→ Work task:
Reply only with how many lines below contain "beside".

→ Study material:
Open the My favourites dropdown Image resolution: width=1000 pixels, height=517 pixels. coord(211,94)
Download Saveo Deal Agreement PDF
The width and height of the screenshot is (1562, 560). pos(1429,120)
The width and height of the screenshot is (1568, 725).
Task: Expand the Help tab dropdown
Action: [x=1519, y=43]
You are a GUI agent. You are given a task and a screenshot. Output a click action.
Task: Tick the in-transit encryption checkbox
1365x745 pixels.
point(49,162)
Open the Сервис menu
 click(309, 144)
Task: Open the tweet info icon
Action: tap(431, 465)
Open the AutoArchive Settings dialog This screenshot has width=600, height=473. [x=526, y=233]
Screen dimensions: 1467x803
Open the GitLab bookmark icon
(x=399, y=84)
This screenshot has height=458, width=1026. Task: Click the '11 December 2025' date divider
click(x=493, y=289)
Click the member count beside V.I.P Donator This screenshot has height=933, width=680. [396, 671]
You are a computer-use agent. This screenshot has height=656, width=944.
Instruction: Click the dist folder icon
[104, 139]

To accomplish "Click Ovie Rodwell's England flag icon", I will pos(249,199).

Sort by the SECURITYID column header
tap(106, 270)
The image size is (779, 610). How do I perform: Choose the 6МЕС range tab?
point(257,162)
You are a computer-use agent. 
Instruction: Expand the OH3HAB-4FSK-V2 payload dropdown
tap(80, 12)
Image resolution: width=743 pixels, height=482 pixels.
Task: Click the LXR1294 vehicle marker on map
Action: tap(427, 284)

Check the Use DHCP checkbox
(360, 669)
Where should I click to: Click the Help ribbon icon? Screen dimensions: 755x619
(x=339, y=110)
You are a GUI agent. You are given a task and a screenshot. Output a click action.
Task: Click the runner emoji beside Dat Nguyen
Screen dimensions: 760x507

→ Response below:
2